Sunday 21 April 2013

Anxiety

So much for my bump showing itself... the following date I felt like a deflated balloon. I must have done a massive fart in the night! For the last couple of days I've been feeling a bit low. I've woken up early feeling really anxious but with nothing really playing on my mind. People have also commented that I seem a bit down. I really just feel over-tired and grumpy I think. Although of course I do have some concerns. Namely: money, whether I'm going to be able to keep up with the pace of having a baby/small child, how having a baby is going to change our relationships with friends, whether I'm going to appreciate everything that we've been waiting for as much as I should, whether the birth and the baby will be OK. It's all pretty emotionally exhausting and no doubt my hormones aren't helping. Hopefully this period of being a bit blue will be short-term. We have our 12 week scan on Tuesday. I want it to be the joyful day that it should be.

Wednesday 17 April 2013

Bump!

My bump is starting to show itself! In the last week it has gone from being a small, firm area just above my pubic bone to now being the width between my hip bones and getting higher. Today is the first day that I've actually felt like I'm carrying something. A nice feeling :) We saw the midwife yesterday. A different one this time and she visited us at home. Lots of paperwork, past medical history, what not to eat, etc. It looks like I might get transferred to a different midwife team and so I'll meet yet another new midwife. Apparently my consultant might book me in for additional scans as it's an IVF cycle, which is great! Some friends of ours are selling their pram/pushchair as they have just had another baby and needed a double buggy. We've decided to buy it off them as it's a great buggy and a good price. We really didn't intend to buy anything this early on! Another friend was offering a bottle steriliser on Facebook so we've snapped that up. The nursery is going to be filling up with stuff soon it seems.

Sunday 14 April 2013

Making space

I'm almost over this cold now, thank goodness. I actually threw up following a wave of nausea this week. It came over me so fast. I immediately felt fine again afterwards and wolfed down a bag of mini-cheddars! Weird. I don't seem to be having the same level of extreme tiredness as before, but maybe that's because I'm taking the week off work and the weather has been bad so I've been generally taking it very easy anyway. I've noticed some headaches though and some waves of anxiety which brings on heart palpitations which I have always suffered with now and again. I've also noticed some breathlessness which has been extra hard to deal with with a cold! I can definitely feel, but not yet see, a firm swelling above my pubic bone. My other half is obsessed with it! He wants to have a feel at least twice a day :) I got fitted for a maternity bra this week. I was literally busting out of my usual bras and they were getting really uncomfortable. The new bras are only a cup size larger. They are very plain, non-wired, unsexy things but they are much more confortable! We've been doing some window shopping for baby stuff this week. Cotbeds, car seats and pushchairs. It's all a little overwhelming and I'm determined not to be drawn in by the sales talk.
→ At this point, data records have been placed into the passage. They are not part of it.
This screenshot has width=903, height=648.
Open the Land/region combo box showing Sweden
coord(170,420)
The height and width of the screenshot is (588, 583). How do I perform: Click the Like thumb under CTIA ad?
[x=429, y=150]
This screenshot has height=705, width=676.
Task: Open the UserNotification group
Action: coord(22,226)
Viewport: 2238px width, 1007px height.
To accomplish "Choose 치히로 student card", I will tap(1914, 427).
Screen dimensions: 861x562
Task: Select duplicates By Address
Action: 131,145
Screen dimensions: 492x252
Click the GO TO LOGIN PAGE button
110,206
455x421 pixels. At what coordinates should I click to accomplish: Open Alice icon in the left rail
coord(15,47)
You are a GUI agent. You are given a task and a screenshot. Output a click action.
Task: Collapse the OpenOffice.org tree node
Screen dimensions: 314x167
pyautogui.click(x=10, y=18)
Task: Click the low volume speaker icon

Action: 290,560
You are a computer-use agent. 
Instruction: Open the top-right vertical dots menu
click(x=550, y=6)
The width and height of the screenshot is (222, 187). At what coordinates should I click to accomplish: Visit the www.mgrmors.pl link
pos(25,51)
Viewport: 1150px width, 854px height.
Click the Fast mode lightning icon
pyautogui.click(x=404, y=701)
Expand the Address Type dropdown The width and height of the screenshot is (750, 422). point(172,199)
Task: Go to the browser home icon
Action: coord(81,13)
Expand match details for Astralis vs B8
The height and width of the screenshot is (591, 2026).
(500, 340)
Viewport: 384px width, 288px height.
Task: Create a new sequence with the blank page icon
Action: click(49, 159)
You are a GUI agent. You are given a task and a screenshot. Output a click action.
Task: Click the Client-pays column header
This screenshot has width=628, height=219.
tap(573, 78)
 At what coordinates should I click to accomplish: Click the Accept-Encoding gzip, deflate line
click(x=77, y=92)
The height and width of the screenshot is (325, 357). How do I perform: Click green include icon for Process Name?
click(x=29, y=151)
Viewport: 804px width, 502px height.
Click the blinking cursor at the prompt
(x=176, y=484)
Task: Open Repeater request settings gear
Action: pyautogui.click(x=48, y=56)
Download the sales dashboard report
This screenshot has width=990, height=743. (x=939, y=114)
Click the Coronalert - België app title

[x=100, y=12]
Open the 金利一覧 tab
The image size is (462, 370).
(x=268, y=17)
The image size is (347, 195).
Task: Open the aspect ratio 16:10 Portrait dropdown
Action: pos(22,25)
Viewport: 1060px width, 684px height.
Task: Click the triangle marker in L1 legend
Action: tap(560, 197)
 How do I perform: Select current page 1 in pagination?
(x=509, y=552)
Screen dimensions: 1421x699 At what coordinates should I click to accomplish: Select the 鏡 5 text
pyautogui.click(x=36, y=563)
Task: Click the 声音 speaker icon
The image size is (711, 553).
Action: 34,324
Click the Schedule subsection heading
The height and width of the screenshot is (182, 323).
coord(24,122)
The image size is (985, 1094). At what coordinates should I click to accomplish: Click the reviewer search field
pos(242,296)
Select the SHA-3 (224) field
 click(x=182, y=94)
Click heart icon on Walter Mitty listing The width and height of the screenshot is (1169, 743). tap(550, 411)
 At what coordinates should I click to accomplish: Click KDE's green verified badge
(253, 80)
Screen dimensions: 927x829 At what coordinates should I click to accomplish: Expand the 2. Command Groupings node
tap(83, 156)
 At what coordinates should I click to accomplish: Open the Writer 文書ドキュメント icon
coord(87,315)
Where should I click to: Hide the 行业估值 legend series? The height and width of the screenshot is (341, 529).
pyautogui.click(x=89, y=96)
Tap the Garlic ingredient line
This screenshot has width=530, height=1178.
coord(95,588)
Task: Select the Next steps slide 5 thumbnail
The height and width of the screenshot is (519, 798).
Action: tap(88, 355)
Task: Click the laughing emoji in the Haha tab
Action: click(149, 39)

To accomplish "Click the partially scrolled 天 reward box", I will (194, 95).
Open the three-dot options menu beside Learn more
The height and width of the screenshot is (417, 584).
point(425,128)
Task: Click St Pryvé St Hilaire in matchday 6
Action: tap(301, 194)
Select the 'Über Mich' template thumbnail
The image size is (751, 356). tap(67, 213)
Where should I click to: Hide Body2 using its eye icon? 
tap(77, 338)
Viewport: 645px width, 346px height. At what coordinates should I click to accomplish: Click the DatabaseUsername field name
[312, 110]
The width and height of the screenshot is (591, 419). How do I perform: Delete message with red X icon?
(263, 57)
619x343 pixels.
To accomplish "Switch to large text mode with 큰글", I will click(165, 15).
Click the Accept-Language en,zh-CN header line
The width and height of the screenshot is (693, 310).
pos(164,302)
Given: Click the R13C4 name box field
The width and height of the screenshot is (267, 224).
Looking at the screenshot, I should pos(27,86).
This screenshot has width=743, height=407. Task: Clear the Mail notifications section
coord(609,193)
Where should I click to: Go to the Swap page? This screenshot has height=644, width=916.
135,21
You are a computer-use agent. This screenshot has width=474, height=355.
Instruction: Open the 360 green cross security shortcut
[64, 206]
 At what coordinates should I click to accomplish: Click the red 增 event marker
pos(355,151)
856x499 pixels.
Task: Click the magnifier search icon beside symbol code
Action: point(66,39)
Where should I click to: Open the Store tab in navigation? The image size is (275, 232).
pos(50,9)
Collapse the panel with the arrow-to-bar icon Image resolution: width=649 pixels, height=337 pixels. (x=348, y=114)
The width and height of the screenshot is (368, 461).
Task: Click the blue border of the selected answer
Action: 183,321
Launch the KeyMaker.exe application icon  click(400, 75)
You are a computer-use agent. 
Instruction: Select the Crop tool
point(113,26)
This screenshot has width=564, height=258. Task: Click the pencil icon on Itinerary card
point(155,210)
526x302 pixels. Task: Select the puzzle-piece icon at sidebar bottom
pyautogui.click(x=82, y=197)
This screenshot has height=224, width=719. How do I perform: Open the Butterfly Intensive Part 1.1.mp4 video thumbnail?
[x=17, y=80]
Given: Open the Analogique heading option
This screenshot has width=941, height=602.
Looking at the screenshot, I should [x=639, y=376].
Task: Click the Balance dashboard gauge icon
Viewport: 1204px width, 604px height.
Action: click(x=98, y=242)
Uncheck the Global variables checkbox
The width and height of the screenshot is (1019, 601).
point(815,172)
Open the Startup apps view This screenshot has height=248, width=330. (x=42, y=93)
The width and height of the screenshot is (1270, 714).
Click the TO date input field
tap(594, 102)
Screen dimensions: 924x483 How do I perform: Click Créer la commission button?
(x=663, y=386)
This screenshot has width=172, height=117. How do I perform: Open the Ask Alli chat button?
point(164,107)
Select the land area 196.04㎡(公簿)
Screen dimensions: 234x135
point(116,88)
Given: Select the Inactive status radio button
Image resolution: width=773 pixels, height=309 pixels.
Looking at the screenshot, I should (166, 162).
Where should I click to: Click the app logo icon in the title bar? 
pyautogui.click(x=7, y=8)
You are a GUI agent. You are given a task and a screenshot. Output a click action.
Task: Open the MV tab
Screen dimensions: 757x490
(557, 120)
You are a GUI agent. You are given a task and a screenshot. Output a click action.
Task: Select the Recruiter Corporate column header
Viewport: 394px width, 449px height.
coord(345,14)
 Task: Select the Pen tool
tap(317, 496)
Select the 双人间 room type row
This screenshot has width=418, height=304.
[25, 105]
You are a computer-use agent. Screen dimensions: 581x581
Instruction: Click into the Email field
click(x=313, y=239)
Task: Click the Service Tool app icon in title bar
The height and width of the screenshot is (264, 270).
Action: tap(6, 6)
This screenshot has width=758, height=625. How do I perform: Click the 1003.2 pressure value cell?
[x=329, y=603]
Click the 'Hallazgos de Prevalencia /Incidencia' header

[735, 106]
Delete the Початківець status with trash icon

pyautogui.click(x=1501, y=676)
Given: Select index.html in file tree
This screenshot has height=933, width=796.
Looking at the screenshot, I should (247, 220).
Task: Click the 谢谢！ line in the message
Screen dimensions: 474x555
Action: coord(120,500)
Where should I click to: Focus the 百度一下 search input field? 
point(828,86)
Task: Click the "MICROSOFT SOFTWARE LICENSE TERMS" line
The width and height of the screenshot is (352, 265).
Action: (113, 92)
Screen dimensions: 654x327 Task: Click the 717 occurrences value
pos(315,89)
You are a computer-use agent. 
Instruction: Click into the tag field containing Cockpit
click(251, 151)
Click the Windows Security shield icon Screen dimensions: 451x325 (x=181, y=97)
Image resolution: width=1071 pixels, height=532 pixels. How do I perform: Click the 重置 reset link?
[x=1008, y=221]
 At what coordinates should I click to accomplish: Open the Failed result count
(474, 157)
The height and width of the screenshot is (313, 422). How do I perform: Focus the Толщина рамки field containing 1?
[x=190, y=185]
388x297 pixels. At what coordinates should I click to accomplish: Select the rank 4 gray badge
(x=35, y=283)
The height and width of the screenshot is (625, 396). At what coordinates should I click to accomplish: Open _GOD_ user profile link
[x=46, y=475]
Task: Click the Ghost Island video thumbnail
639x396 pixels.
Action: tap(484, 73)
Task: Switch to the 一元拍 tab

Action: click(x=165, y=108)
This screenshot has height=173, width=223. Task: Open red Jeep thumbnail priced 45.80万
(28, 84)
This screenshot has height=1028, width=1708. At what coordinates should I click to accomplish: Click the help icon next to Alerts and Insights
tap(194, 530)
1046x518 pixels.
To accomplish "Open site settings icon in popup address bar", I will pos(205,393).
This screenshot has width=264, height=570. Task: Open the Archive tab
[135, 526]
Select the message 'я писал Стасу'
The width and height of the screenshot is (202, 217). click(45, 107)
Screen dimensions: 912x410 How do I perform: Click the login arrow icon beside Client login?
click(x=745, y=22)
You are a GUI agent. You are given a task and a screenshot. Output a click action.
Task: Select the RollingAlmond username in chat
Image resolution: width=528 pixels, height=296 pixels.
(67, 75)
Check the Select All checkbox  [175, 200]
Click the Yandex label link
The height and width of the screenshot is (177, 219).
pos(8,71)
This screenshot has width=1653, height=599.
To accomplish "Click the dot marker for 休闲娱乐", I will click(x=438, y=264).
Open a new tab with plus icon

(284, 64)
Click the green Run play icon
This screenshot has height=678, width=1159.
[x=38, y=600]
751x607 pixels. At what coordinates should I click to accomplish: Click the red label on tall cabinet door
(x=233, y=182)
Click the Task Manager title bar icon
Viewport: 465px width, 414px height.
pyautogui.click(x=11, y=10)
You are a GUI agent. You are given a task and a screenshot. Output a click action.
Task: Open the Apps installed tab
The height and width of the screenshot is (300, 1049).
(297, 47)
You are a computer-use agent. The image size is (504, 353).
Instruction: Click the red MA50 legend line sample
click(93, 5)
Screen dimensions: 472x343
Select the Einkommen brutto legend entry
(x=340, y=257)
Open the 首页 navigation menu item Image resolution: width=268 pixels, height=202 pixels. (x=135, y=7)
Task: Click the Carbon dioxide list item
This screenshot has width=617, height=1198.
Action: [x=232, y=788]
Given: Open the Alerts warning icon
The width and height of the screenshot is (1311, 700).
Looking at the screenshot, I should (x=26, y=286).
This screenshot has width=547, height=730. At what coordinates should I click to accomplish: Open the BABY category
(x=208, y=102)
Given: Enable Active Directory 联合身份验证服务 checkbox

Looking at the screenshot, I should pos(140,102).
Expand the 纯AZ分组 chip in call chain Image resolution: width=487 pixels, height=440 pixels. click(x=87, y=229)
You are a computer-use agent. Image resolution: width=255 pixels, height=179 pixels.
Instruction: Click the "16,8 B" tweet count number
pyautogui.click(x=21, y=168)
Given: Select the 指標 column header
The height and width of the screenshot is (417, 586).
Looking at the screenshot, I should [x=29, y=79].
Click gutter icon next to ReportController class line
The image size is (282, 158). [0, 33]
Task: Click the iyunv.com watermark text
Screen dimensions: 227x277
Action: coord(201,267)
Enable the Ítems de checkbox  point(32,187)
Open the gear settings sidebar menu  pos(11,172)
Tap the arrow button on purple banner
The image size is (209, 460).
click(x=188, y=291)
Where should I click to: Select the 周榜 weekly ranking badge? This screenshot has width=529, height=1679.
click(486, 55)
It's going to be very easy to spend a lot of money without even going over the top about it and I really want to focus on what this baby truly needs. We've also been clearing out our smallest bedroom which will be the nursery. We've been using it for storage so we've found new homes for everything. When we bought our house nearly 5 years ago, we were regularly in junk shops and reclamation yards. I found an old rocking chair and bought it with a picture in my head of me feeding our future baby. In all these years of trying to conceive, the chair has been sat in a corner looking very sad. I always said that I wouldn't fix it up until there was a baby on the way and so it gave me great pleasure yesterday to start sanding it. My other half took a picture of me doing it for a future baby book :)

Sunday 7 April 2013

Feeling rough...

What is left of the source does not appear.